I saw Pitch Perfect after it had come to the dollar theater. That's because I was a little Oh, I don't know about the movie when it hit the more-than-a-dollar theaters, because the reviews were meh and maybe no one in this house was too fired up to see it [viz: the historian]. I figured I'd catch it one way or another, probably later on television. But my daughter was in town, on break from LSU, where they actually filmed a great chunk of the movie. Honestly, I can't quite remember how the decision got made. But my daughter, my son, my friend, and her daughter ended up in the dark with popcorn--I'm sure there was popcorn--and we watched it with great pleasure, so much pleasure.

Later that night, over enchiladas, the historian and I were talking over our movie options and somehow, we ended up seeing the plucky singing girls competing to win it all! at Nationals! again. Again, on the very same day. I love movies--I'm saying l o v e--and there aren't very many movies that I've seen twice in the same day (viz: The Last Waltz, Cabaret, The Way We Were).
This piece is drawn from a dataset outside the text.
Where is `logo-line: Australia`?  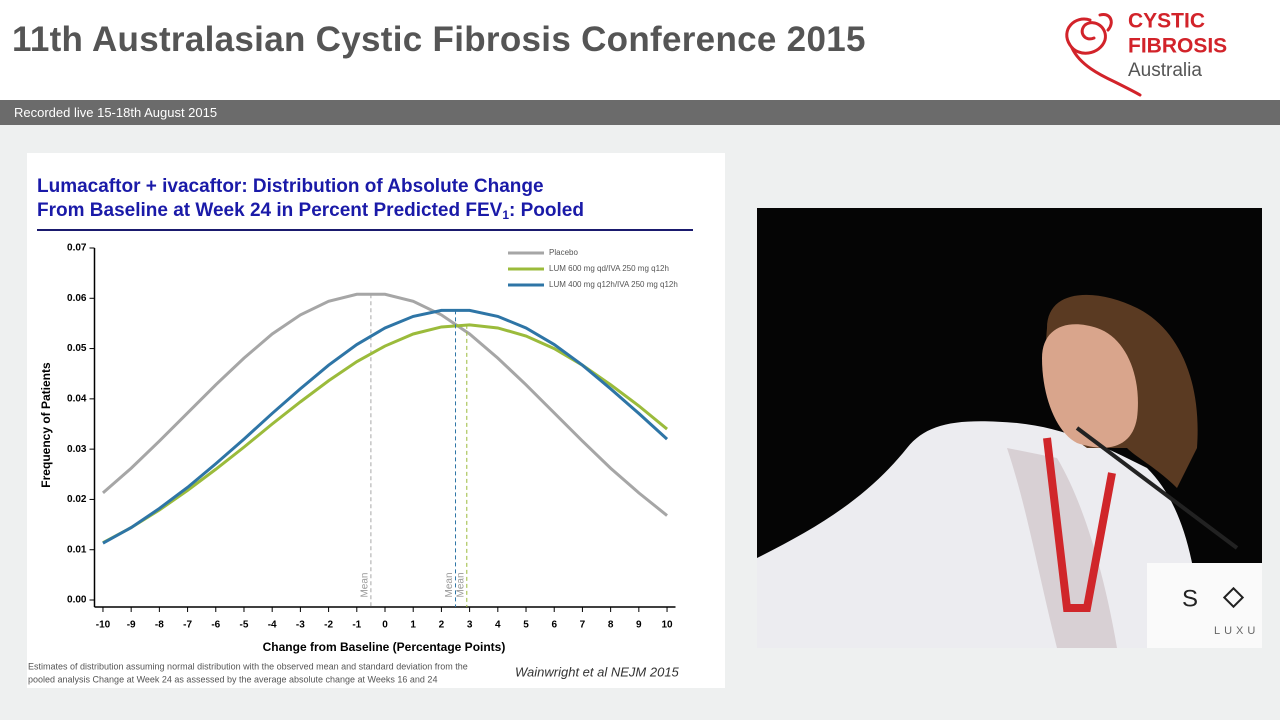
logo-line: Australia is located at coordinates (1165, 70).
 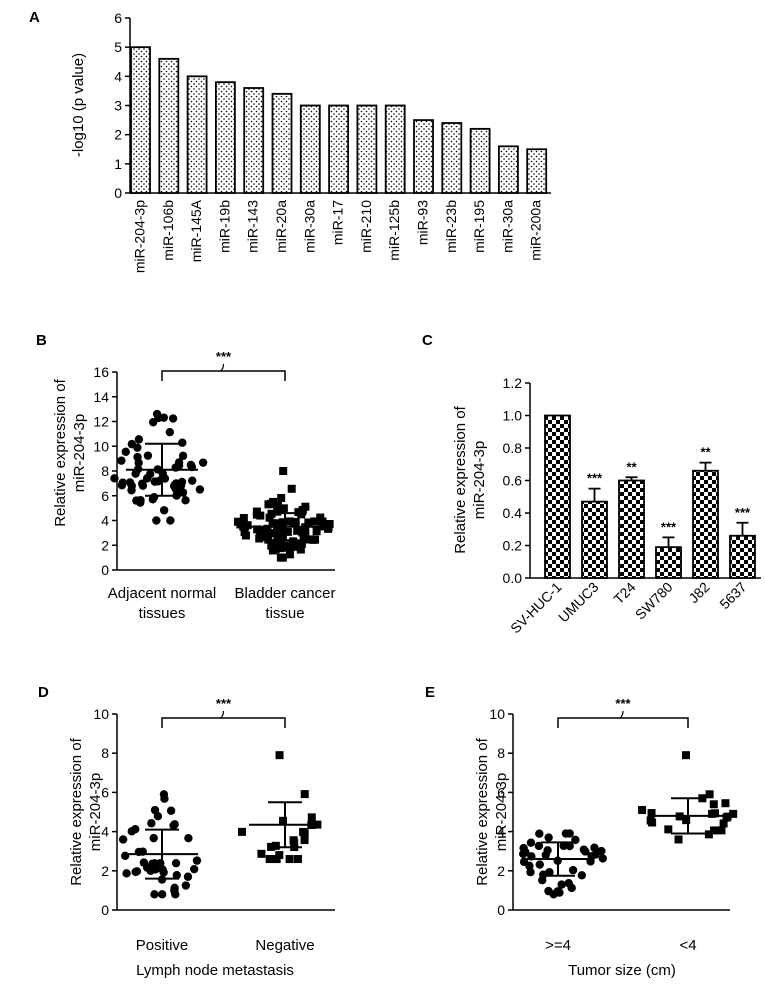 I want to click on bar-annotation-c-1: ***, so click(x=595, y=478).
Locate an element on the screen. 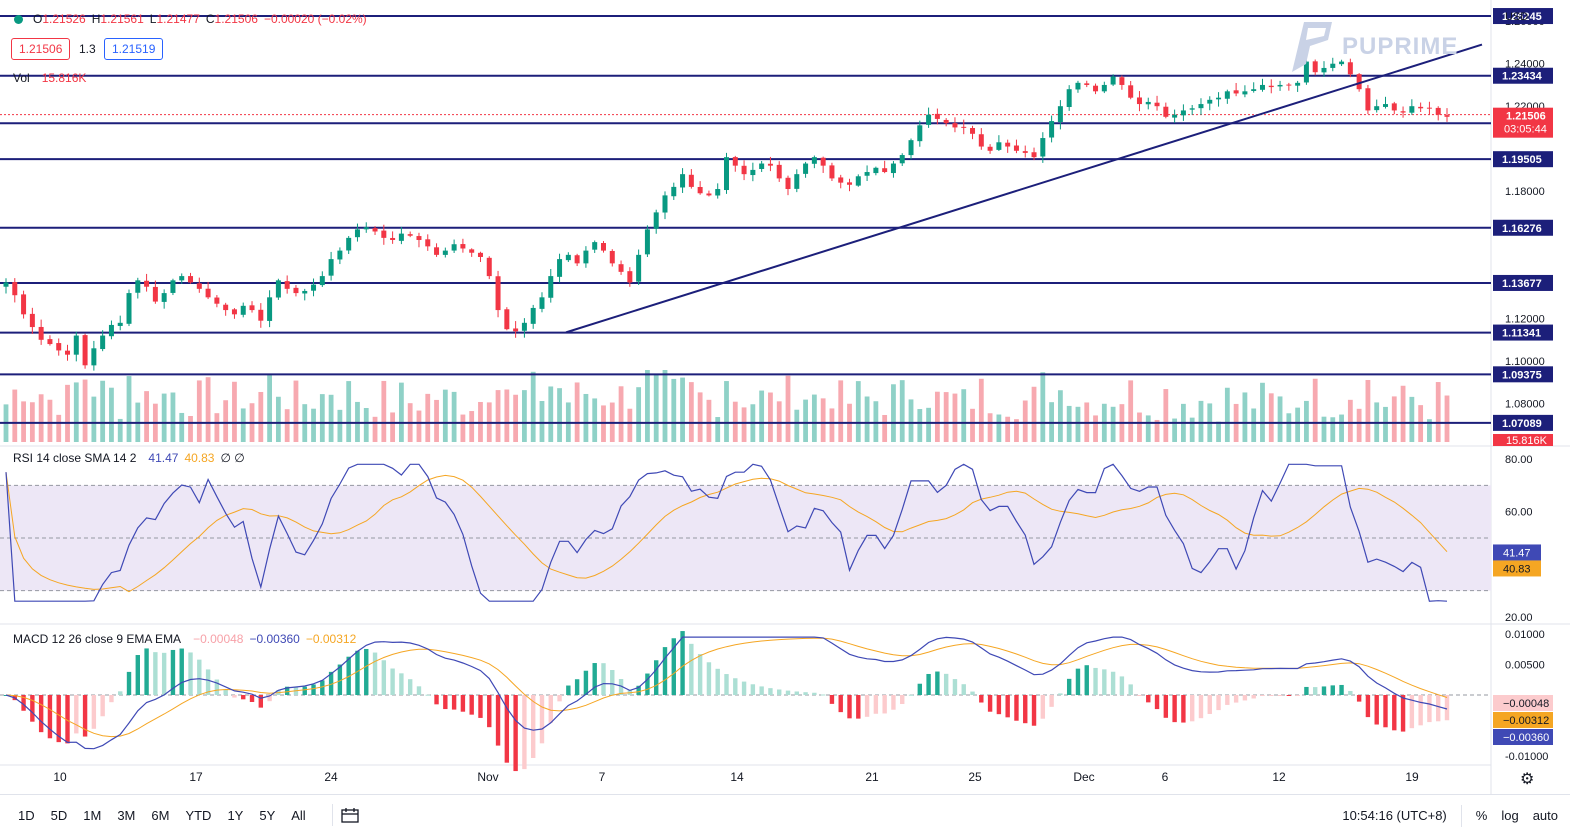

I also will not fully confess how many times since that I've re-viewed Pitch Perfect, except to say...quite a few.

Why does this movie so do it for me? There are many passages that are really only passable, if that. I don't know if you can even quite call this movie-making, even, except that someone thought of it and scripted it, and out of a pastiche of charm and some excellent character acting--well, pretty good character acting--and wonderful if only that were a real thing singing and dancing, and one of the most successful impressions of improvisation of all time--out of all that came a movie that is as consumable and, to me, addictive as a delicious snack. Viz: popcorn.

I said to my musician son, I wish the riff-off could be real.

He said, I know. That's how it is in movies: they make something that would only be possible with wizardry and a ton of practice seem effortless, improvised, and in the moment. Like this:


Pitch Perfect - Riff Off by class_freak

One might say the pleasure of watching this film was in excess of its merits, except why? Why say it? Who can count the merits of this:


(oh, how adorable are they? Skylar Astin with his jacket quite literally kills me, every time.)  Or this, which I have not reached the end of enjoying myself with:

 

I was talking with my friend Ron the other day about the movies you can't really defend that you will nonetheless watch again and again. I've written about this before, the great pleasure of the re-view. There are some movies that have become ingrained in my family's history, so much so that they are almost as much our story as things that actually happened to us. This movie I shared with others, but I will watch it happily alone while I'm doing other things, pausing to give it my full attention at pretty much every musical piece. It still lifts my spirits, it still makes me smile. Tonight, when I was doing leg presses at the gym, the Barden Bellas' final medley came on my shuffle. I listened to it twice.